There are many words full of meaning and their number increases as their meaning does, through links between words and meanings. For example: the word «intelligence» is often related with «light»; their value can change considerably, though. It can increase if we consider light as a manifestation of the soul, which through intelligence lightens the mind’s shady areas (questions). It can decrease if we don’t understand the difference between intelligence and culture and we consider the former as a sum of notions; we will then relate the word ‘light’ to a light bulb. If we talk about ‘light of intelligence’, on the other hand, every misunderstanding should vanish, because its sense can only be linked to subtle meanings, such as universal intelligence, infinite, universe and God. Every word is alive and its life starts for minds ready to perceive it and penetrate its meanings, reaching the roots of knowledge within.
This is the way to annul the Babel’s tower of bad interpretations, cheap fibs that fill history from its origins.
Learning the radical meanings brings knowledge, in a process of assimilation that reminds us of the digestion process. Indeed, like physical nourishment, knowledge as well regenerates, builds and changes the structure of conscience giving balance to the thinking faculties.
Energy and sonorous effects of the word
Every word is animated by an energy that is its life. When we say a word we transmit the energy produced by its meaning. The quality of the meaning is produced by the identity of the thought and it expresses the value of the thinker.

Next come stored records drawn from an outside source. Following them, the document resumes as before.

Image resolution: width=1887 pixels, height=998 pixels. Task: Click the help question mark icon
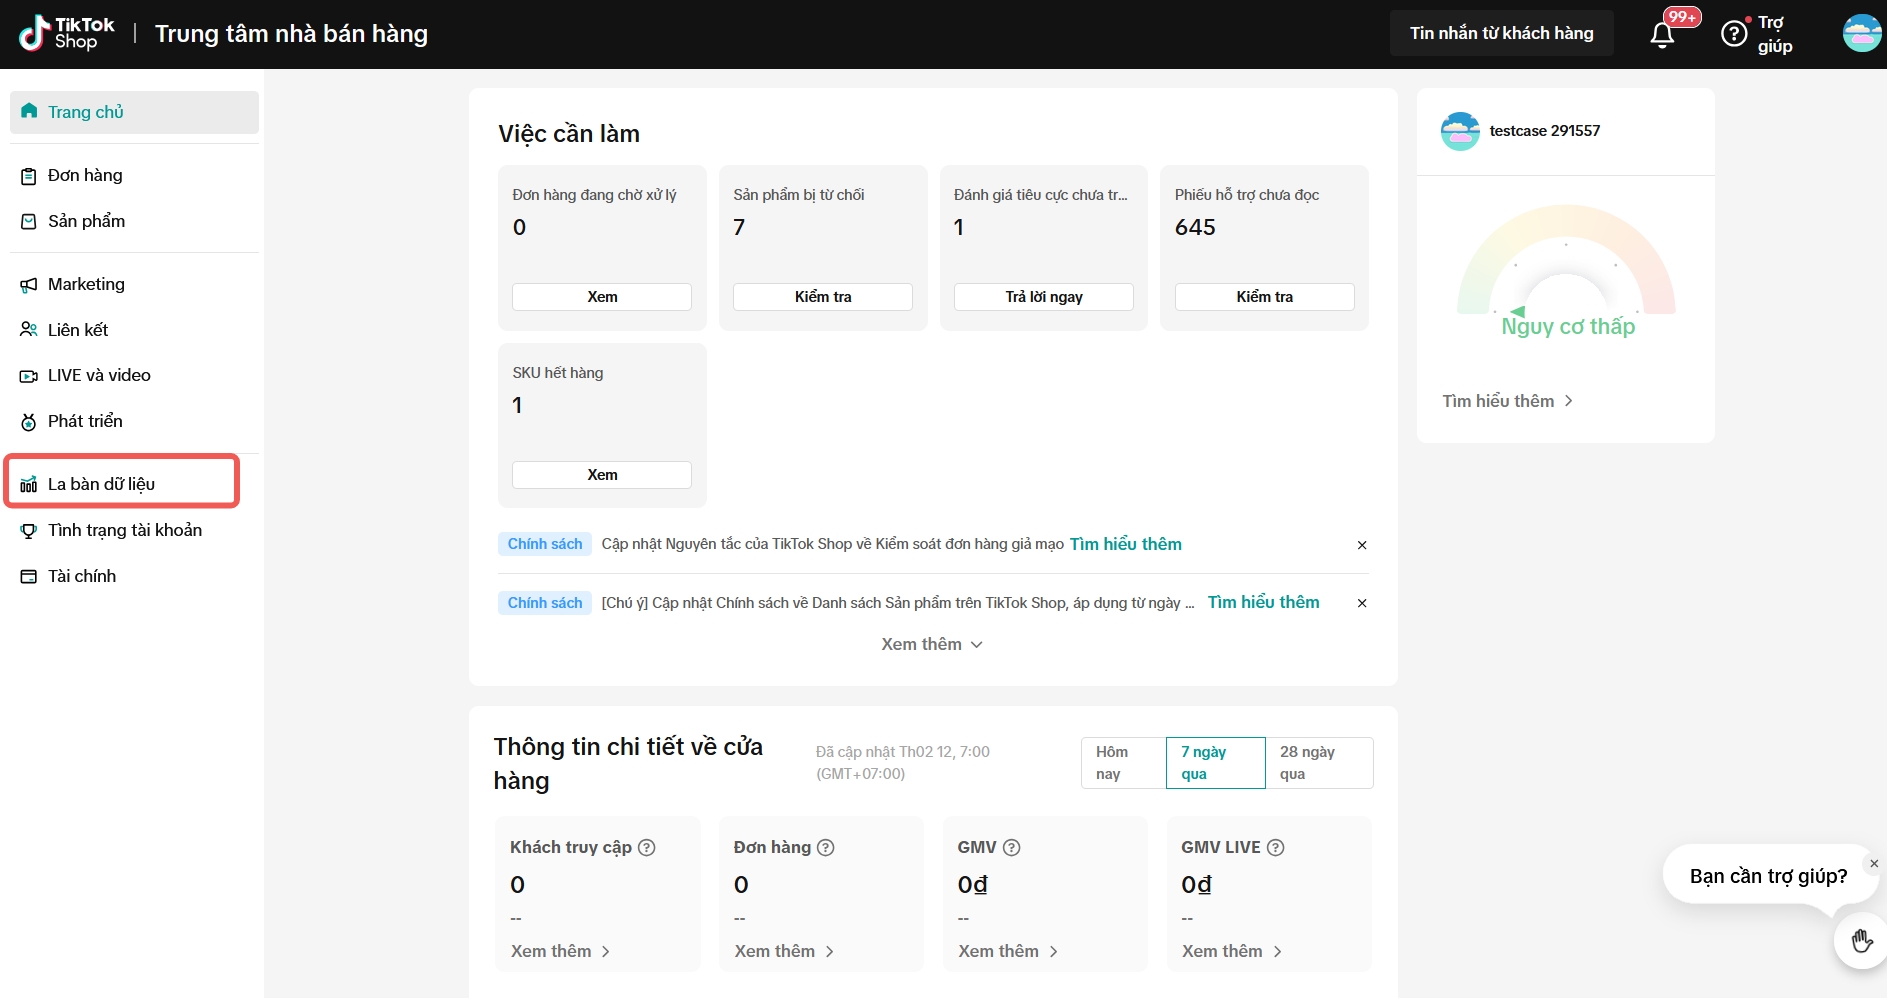[x=1734, y=34]
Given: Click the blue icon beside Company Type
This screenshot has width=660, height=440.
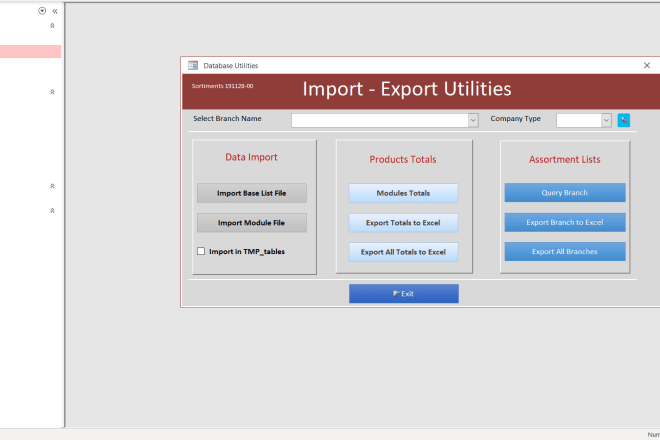Looking at the screenshot, I should [623, 120].
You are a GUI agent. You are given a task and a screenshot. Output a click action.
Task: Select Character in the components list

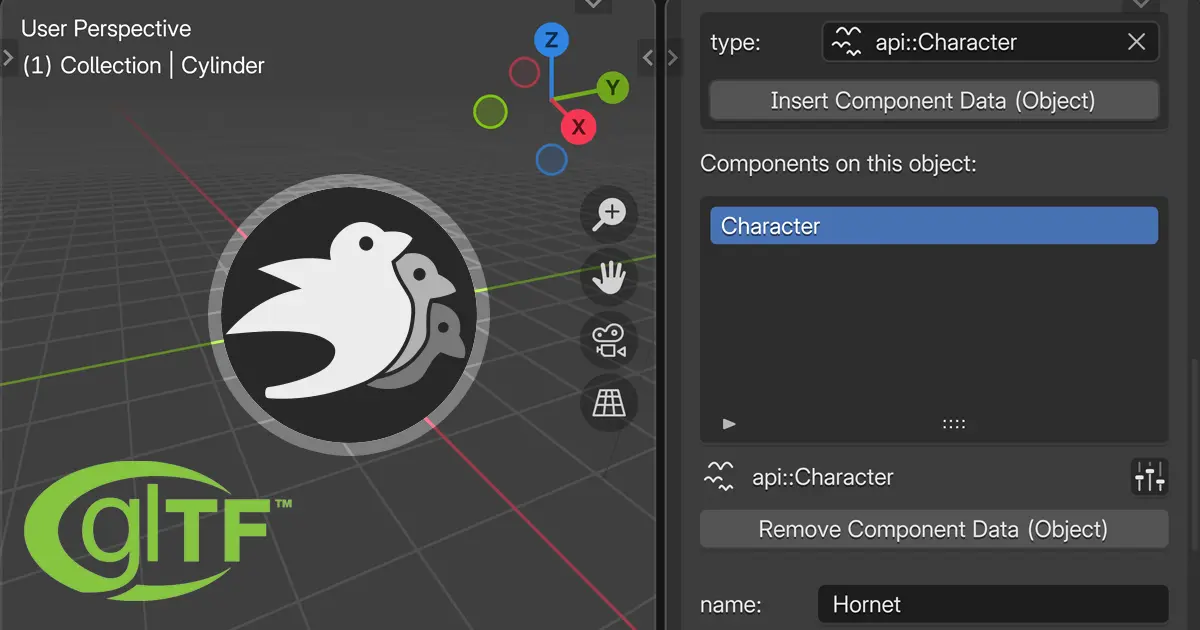(933, 226)
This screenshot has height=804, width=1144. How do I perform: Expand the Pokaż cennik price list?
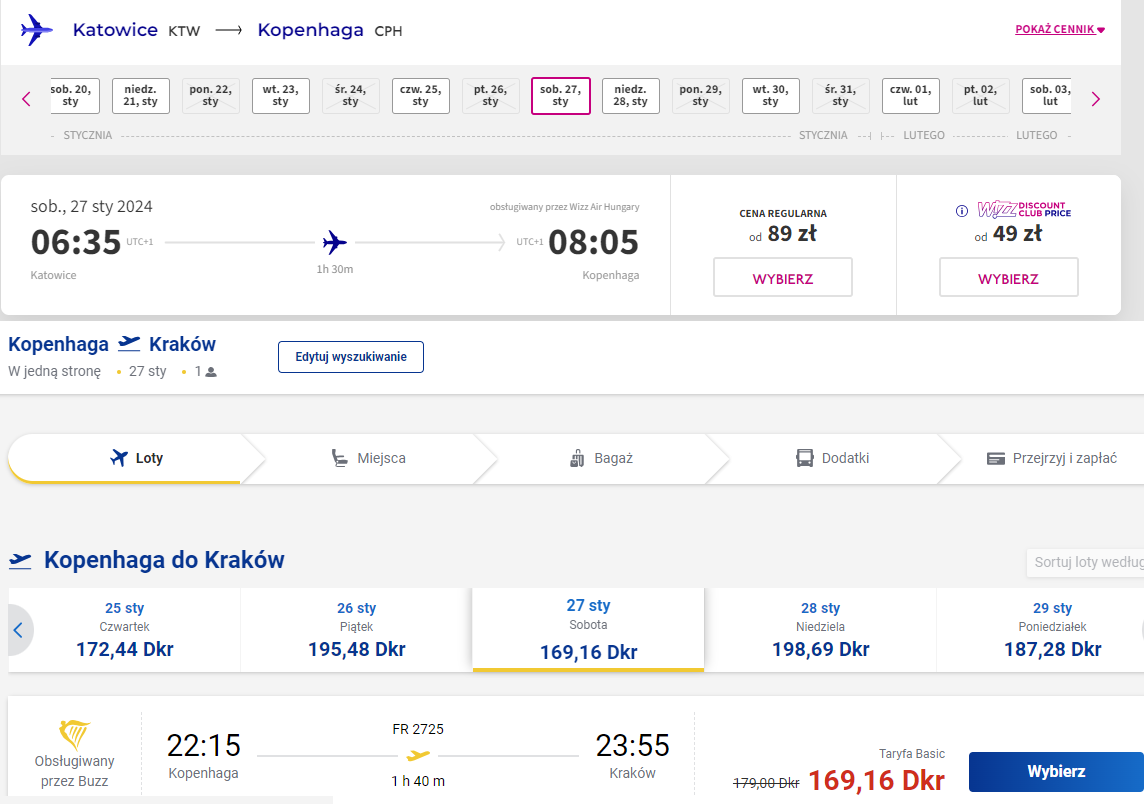click(1060, 29)

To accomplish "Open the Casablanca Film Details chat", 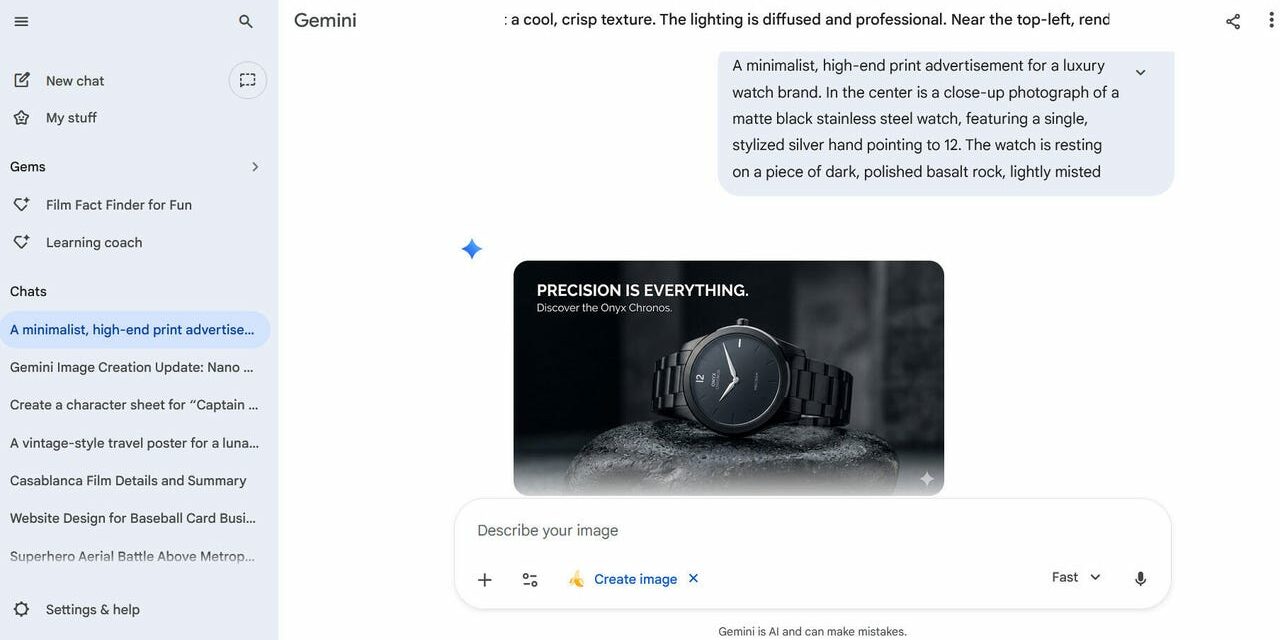I will tap(128, 481).
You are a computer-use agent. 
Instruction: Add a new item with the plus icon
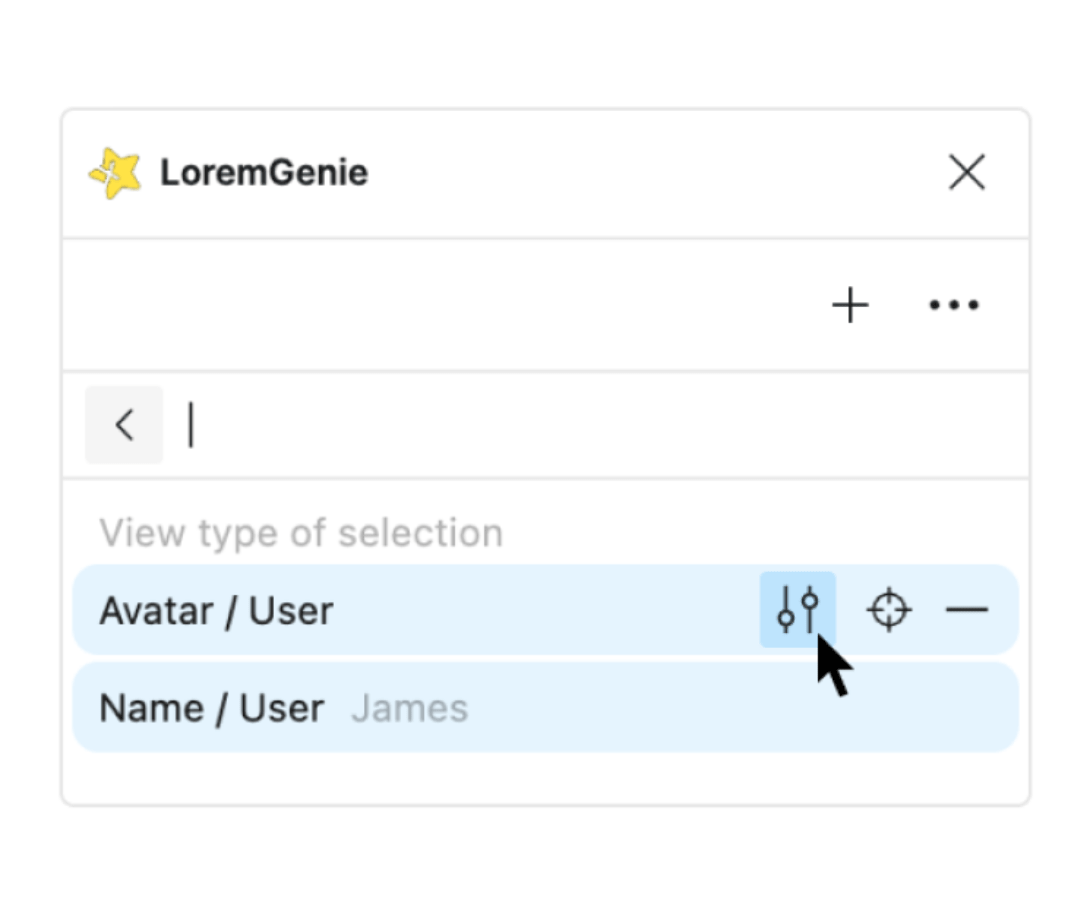850,305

The subtle value of the word is its soul.
The person who receives a subtle meaning (teaching) assimilates ‘knowledge’ through a process of creative knowledge. This process is the arcane of initiatory transmission.
Words are not only meanings, but also sounds. Meanings and sounds (tones) of words can lower or lift up moods and ideas. They can imprison (fabulation) or enlighten the mind, by producing intuition. They can create by affirming or destroy by denying; vice versa, they can destroy by affirming or free by denying.
We must keep this in mind during the process of mental liberation, based on the creative will to generate dominating ideas in the difficult art of visualizing ideas, colors and sounds (see metaphor of the third eye).